A child's education policy commences once a parent selects a plan, submits the required documents, and makes the initial premium payment. Thereafter, the premium is invested by the Insurer depending on the type of plan (ULIP or endowment) and the terms.
After the commencement of the policy, it remains active as long as the premiums are paid:
- Furnishing of maturity proceeds when the child reaches an agreed age.
- In case of death of the policyholder within the term, the child (nominee) gets full death benefits.
- Certain plans provide for partial withdrawals or loans against the fund before maturity.
Ensure a good future for your child with a Shriram Life policy
Shriram Life Insurance offers child education insurance policies in India under their portfolio to cater to varied parental needs:
- Shriram Life Early Cash Plan: Combines cash bonuses with guaranteed benefits to ensure the child’s education gets funded.
- Shriram Life New Shri Vidya Plan: Provides survival benefits and life cover for the uninterrupted funding of educational needs.
- Shriram Life Assured Saving Plan: Provides survival benefits and life cover for the uninterrupted funding of educational needs.
The sooner an individual invests in these plans, the safer the education of the child in the event that things do not go as planned in life.
Plan Ahead, Ensure Success with a Child Education Insurance Policy in India
Child education insurance in India is not just a form of savings; it provides a comprehensive financial solution embracing protection, investment, and peace of mind. In this way, parents ensure the child's education remains uninterrupted, secure, and well-funded.
Start planning early and try to align the plan with your child's aspirations, taking advantage of premium waivers, tax benefits, and flexible payout options.

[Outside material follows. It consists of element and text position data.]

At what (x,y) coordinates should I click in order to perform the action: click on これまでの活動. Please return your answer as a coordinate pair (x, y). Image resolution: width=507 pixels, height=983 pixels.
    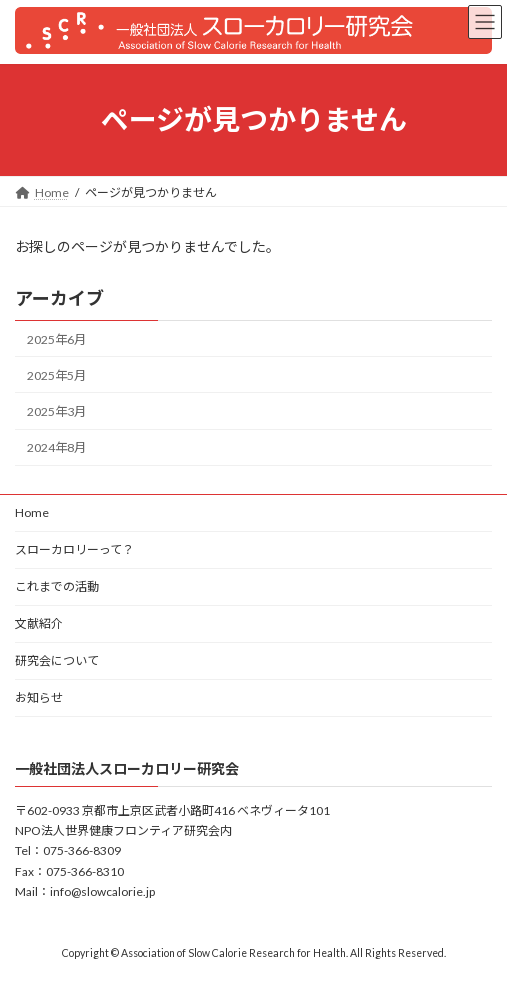
    Looking at the image, I should click on (57, 586). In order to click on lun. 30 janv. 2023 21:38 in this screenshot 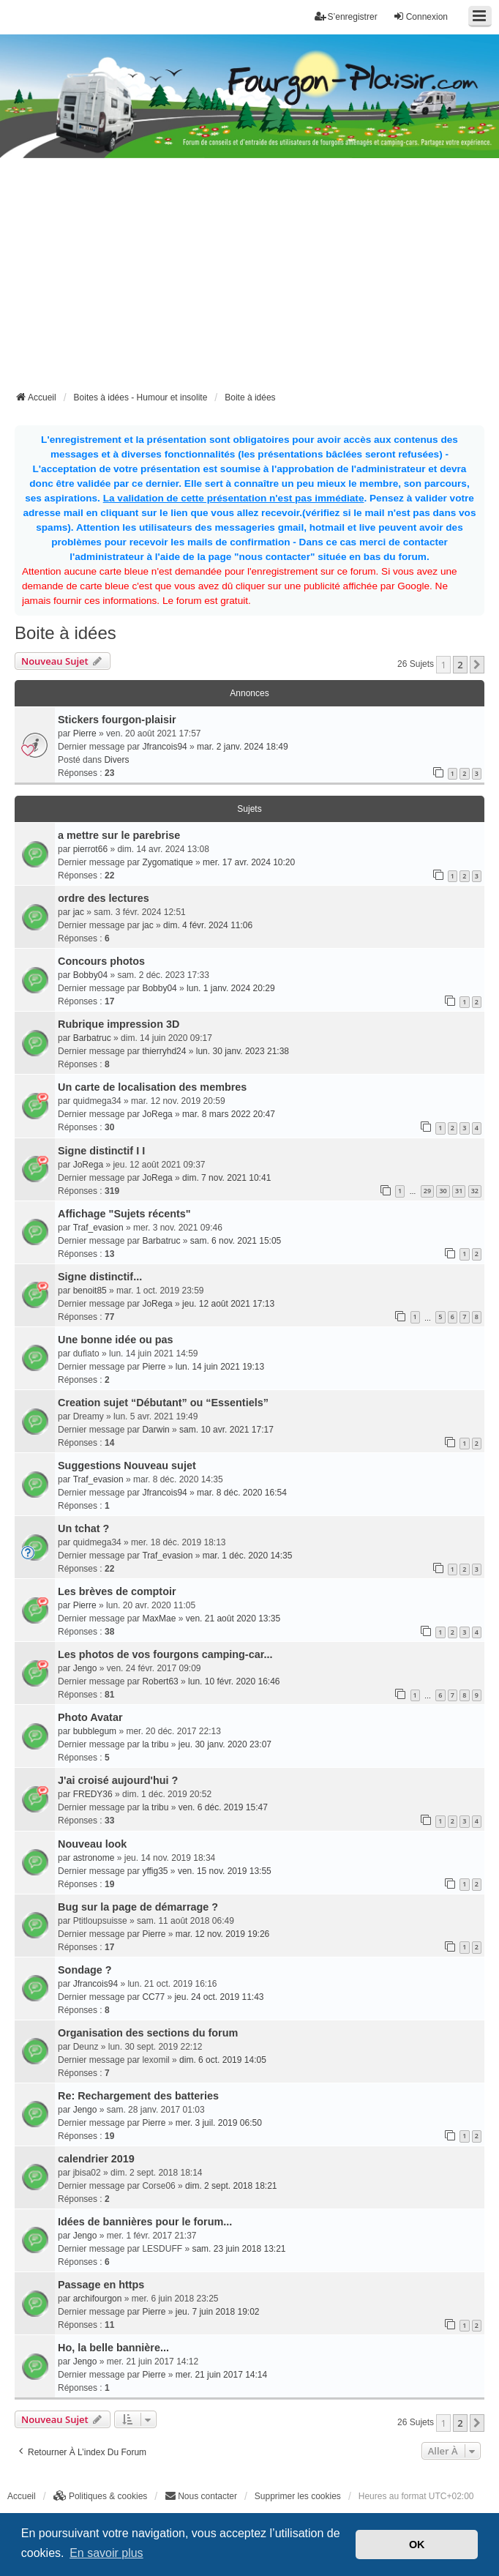, I will do `click(242, 1051)`. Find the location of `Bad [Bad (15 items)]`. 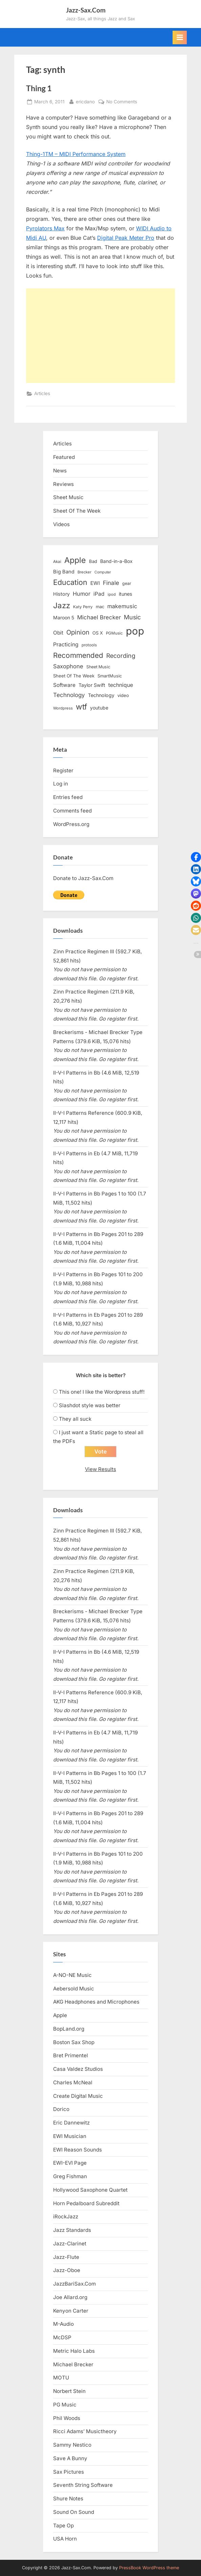

Bad [Bad (15 items)] is located at coordinates (93, 561).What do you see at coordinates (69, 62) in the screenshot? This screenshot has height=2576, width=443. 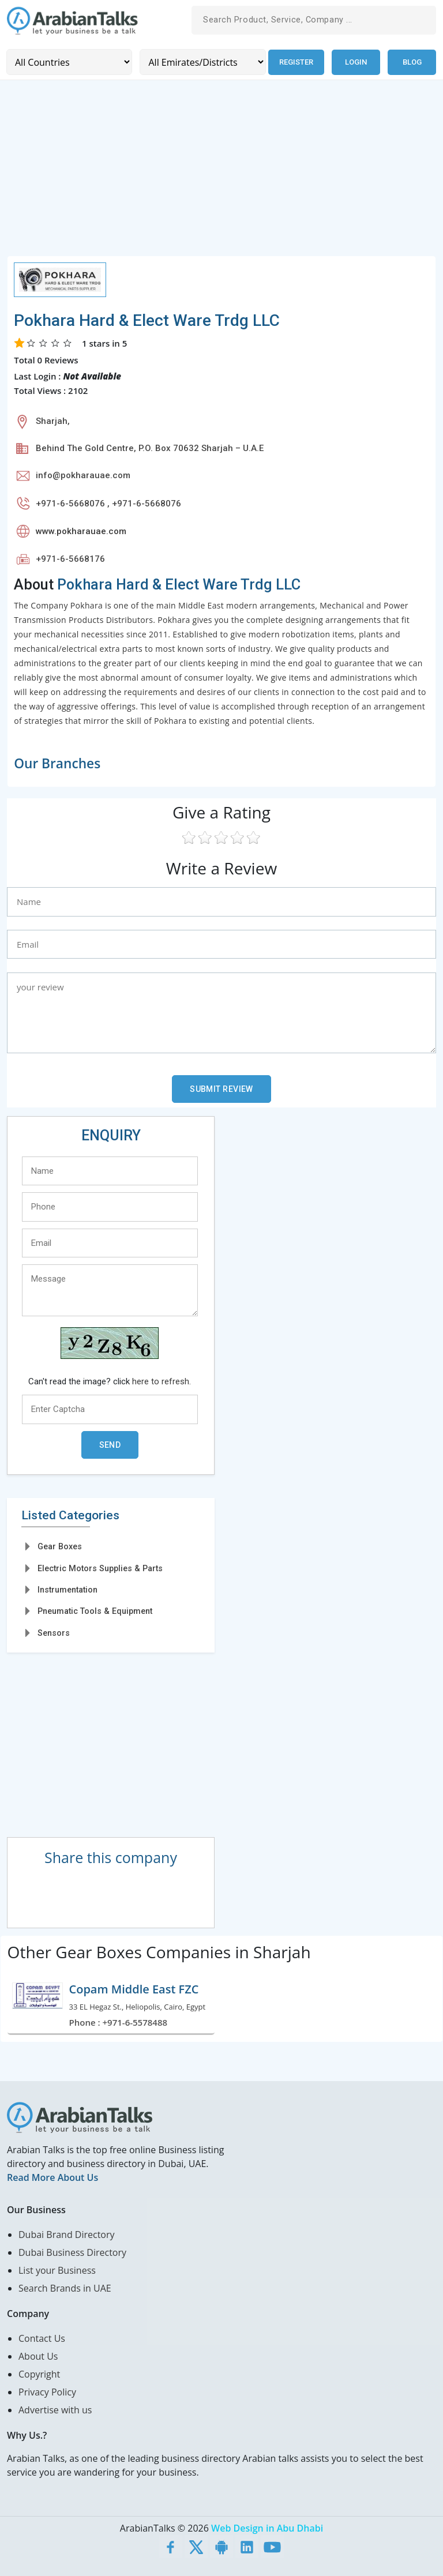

Financial planning will thereby foster confidence and security for the child's future with a good child education policy.
Disclaimer: This information provided is intended for general informational purposes only. For personalised recommendations, please consult a certified insurance professional.
Frequently Asked Questions (FAQs)
1. What is a Child Education Plan?
It is a child education policy or child education insurance policy in India for the parent that accumulates funds for the child's education.
2. How does a Child Education Plan work?
Premiums are invested in a savings or an investment component that accrues over time and pays the amount either at the maturity of the child education policy or on the death of the life assured.
3. How do I choose a Child Education Plan?
Select the plans depending upon the child's education needs, how payouts are structured in those plans, risk appetite, and waiver of premiums in cases of death or unemployability. Look for the right child education insurance policy in India that fits your goals.
4. Is a Child Education Plan good?
It offers financial security, opportunity for growth of funds, tax benefits, and safeguards the child's future against unforeseen events, making a child education policy a valuable choice.
5. Is a Child Education Plan taxable?
Premiums paid towards a child's education insurance policy in India can be claimed as a deduction from gross total income under Section 80C. The proceeds on maturity and death benefits are generally exempt from tax under Section 10(10D).
6. How much CEA is exempted from income tax?
₹100/child is exempted from income tax as CEA for a maximum of two children.